(Records from a dataset)
******

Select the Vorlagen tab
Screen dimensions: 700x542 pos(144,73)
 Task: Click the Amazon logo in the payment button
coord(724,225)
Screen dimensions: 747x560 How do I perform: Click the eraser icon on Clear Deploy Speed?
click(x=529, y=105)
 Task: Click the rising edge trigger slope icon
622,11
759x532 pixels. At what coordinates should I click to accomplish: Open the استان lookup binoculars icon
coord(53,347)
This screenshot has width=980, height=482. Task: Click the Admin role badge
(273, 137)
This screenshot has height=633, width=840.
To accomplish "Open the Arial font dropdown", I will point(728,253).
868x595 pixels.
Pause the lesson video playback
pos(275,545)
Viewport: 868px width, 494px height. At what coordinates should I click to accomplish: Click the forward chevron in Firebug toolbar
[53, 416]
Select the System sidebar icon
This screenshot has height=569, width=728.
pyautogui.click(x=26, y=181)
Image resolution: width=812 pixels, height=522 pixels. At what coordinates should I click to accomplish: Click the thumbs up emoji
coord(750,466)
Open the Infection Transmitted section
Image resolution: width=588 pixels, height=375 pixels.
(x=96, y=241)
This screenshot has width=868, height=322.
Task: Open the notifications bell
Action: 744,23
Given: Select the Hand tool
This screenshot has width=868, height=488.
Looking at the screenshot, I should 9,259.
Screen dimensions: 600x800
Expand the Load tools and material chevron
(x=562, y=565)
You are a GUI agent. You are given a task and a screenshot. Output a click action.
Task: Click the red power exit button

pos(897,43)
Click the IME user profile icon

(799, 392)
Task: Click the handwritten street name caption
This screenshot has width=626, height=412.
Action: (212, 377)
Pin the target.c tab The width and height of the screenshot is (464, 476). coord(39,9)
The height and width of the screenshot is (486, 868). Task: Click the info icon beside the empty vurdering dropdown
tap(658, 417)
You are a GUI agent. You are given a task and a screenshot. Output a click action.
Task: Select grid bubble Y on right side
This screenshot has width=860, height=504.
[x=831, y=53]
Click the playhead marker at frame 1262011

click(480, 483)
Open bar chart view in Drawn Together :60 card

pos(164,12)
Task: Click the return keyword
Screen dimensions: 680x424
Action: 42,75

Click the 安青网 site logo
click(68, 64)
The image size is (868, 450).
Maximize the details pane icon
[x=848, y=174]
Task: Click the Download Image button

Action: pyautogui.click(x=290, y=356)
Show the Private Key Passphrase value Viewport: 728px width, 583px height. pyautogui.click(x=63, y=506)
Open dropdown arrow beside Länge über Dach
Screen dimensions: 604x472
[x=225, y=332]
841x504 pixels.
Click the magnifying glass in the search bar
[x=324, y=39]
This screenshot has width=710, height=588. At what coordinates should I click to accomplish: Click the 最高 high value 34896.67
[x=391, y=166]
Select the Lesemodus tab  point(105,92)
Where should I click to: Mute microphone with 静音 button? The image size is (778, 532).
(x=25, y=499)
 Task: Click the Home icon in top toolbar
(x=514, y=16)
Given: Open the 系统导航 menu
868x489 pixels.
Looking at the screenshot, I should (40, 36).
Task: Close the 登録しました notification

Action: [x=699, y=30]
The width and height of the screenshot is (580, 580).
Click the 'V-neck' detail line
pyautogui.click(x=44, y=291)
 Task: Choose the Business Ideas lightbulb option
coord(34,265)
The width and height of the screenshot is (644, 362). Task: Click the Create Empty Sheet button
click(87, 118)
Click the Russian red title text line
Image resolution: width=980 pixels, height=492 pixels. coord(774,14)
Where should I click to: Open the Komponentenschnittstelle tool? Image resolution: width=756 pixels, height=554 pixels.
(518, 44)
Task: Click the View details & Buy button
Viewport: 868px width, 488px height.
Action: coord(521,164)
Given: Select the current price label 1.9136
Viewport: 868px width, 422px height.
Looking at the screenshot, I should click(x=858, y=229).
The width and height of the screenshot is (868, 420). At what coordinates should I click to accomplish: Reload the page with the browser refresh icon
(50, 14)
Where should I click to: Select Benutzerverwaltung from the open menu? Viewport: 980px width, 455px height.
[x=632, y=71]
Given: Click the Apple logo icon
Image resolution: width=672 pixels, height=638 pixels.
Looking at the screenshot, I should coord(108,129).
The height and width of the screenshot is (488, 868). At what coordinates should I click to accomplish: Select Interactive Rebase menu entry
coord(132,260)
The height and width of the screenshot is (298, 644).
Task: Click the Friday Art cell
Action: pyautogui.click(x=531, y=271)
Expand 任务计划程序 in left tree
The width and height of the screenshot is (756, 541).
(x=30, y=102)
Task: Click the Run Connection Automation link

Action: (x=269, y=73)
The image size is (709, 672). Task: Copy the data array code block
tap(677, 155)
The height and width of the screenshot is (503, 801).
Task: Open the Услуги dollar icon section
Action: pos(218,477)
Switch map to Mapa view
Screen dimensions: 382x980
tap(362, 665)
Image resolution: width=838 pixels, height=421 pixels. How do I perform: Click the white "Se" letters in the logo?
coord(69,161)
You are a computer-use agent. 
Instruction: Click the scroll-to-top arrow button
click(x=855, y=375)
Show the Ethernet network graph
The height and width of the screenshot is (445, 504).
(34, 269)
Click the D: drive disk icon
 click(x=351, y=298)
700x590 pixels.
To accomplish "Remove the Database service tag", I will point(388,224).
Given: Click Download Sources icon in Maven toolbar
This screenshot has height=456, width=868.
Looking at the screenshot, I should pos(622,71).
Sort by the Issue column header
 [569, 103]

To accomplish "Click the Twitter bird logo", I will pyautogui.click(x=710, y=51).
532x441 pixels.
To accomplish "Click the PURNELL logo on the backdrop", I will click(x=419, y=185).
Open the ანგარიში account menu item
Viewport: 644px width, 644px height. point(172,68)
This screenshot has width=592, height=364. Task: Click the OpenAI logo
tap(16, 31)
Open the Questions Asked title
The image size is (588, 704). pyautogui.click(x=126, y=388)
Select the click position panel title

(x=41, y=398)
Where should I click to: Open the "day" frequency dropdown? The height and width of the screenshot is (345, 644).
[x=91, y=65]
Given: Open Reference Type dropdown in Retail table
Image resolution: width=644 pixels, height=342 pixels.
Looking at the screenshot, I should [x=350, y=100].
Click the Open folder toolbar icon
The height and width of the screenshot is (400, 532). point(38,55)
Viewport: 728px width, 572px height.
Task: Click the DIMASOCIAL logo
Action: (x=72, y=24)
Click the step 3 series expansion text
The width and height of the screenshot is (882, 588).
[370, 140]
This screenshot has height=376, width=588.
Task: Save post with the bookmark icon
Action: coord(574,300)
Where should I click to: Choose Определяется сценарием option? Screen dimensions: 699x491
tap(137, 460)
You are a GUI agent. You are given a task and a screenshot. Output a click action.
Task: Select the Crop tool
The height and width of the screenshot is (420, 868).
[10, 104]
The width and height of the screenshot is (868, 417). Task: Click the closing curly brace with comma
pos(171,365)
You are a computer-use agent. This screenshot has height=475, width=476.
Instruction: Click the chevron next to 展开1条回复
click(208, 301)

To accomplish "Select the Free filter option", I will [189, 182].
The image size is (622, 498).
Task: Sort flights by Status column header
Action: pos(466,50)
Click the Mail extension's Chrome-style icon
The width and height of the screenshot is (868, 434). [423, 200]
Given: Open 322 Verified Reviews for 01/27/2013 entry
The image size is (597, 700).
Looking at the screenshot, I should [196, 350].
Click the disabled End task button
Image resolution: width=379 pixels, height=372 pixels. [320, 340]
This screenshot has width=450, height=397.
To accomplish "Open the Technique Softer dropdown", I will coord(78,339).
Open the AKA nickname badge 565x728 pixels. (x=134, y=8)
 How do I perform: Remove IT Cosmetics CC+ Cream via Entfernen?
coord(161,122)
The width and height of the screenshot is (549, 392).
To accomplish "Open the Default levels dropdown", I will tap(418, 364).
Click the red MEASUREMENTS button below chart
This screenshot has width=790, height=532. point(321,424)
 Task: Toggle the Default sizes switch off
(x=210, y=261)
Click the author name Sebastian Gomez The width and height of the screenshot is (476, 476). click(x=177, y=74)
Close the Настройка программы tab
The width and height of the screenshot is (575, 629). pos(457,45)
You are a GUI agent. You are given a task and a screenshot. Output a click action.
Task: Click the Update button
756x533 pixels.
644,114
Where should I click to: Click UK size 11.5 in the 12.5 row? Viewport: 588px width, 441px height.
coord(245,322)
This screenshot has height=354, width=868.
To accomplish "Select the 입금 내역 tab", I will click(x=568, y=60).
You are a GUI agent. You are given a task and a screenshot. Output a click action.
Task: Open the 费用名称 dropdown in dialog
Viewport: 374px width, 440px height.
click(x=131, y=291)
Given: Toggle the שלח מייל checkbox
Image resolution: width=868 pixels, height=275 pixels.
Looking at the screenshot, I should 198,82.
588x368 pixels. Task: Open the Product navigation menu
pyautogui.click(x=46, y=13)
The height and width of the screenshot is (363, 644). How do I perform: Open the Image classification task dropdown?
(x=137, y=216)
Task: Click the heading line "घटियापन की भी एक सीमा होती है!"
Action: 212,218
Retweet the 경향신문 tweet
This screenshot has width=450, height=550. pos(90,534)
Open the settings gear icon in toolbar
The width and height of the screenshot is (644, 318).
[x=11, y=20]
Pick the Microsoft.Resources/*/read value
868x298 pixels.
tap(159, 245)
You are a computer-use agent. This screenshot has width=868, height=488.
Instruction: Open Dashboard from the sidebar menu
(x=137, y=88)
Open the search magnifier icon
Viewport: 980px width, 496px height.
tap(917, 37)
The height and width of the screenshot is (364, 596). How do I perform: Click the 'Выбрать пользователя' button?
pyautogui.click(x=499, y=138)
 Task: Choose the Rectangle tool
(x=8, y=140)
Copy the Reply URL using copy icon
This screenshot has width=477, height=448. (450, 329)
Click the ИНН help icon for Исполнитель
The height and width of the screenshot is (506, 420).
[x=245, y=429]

******

## Assignment
For the lines above, output exactly those from the line containing "Open dropdown arrow beside Länge über Dach" through the line containing "Select the Lesemodus", and skip the others.

## Output for this task
Open dropdown arrow beside Länge über Dach
Screen dimensions: 604x472
[x=225, y=332]
841x504 pixels.
Click the magnifying glass in the search bar
[x=324, y=39]
This screenshot has width=710, height=588. At what coordinates should I click to accomplish: Click the 最高 high value 34896.67
[x=391, y=166]
Select the Lesemodus tab  point(105,92)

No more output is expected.